(Records on finding words and elements)

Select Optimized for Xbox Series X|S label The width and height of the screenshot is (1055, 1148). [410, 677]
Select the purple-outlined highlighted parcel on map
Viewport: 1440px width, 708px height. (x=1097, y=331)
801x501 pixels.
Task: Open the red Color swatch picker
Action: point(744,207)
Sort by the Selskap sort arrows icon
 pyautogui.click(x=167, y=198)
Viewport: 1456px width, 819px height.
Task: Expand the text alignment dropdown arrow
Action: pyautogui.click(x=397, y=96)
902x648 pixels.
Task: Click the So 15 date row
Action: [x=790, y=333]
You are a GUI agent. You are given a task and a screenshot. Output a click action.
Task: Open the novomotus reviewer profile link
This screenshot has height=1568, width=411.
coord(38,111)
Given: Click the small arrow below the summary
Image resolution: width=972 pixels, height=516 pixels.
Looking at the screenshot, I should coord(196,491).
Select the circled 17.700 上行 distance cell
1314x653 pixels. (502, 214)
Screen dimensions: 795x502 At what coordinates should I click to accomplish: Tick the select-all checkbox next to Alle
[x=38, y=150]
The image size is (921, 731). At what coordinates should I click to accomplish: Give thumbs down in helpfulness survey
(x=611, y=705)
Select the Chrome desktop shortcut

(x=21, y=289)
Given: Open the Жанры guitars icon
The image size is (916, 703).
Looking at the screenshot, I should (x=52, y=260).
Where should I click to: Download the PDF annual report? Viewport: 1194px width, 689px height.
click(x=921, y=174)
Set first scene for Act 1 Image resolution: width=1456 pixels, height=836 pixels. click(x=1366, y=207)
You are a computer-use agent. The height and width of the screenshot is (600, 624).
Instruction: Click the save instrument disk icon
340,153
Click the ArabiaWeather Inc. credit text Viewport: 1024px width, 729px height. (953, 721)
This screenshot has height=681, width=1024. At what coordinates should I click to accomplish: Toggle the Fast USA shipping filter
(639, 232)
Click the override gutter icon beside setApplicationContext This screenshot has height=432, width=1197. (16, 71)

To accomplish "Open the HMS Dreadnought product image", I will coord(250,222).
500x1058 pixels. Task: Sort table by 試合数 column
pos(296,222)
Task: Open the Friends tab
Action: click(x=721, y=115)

» Exercise
Give every line of the records above as a numbered list, leaving out the blank lines.

» Complete answer
1. Select Optimized for Xbox Series X|S label The width and height of the screenshot is (1055, 1148). [410, 677]
2. Select the purple-outlined highlighted parcel on map
3. Viewport: 1440px width, 708px height. (x=1097, y=331)
4. 801x501 pixels.
5. Task: Open the red Color swatch picker
6. Action: point(744,207)
7. Sort by the Selskap sort arrows icon
8.  pyautogui.click(x=167, y=198)
9. Viewport: 1456px width, 819px height.
10. Task: Expand the text alignment dropdown arrow
11. Action: pyautogui.click(x=397, y=96)
12. 902x648 pixels.
13. Task: Click the So 15 date row
14. Action: [x=790, y=333]
15. You are a GUI agent. You are given a task and a screenshot. Output a click action.
16. Task: Open the novomotus reviewer profile link
17. This screenshot has height=1568, width=411.
18. coord(38,111)
19. Given: Click the small arrow below the summary
20. Image resolution: width=972 pixels, height=516 pixels.
21. Looking at the screenshot, I should coord(196,491).
22. Select the circled 17.700 上行 distance cell
23. 1314x653 pixels. (502, 214)
24. Screen dimensions: 795x502 At what coordinates should I click to accomplish: Tick the select-all checkbox next to Alle
25. [x=38, y=150]
26. The image size is (921, 731). At what coordinates should I click to accomplish: Give thumbs down in helpfulness survey
27. (x=611, y=705)
28. Select the Chrome desktop shortcut
29. (x=21, y=289)
30. Given: Open the Жанры guitars icon
31. The image size is (916, 703).
32. Looking at the screenshot, I should (x=52, y=260).
33. Where should I click to: Download the PDF annual report? Viewport: 1194px width, 689px height.
34. click(x=921, y=174)
35. Set first scene for Act 1 Image resolution: width=1456 pixels, height=836 pixels. click(x=1366, y=207)
36. You are a computer-use agent. The height and width of the screenshot is (600, 624).
37. Instruction: Click the save instrument disk icon
38. 340,153
39. Click the ArabiaWeather Inc. credit text Viewport: 1024px width, 729px height. (953, 721)
40. This screenshot has height=681, width=1024. At what coordinates should I click to accomplish: Toggle the Fast USA shipping filter
41. (639, 232)
42. Click the override gutter icon beside setApplicationContext This screenshot has height=432, width=1197. (16, 71)
43. To accomplish "Open the HMS Dreadnought product image", I will coord(250,222).
44. 500x1058 pixels. Task: Sort table by 試合数 column
45. pos(296,222)
46. Task: Open the Friends tab
47. Action: click(x=721, y=115)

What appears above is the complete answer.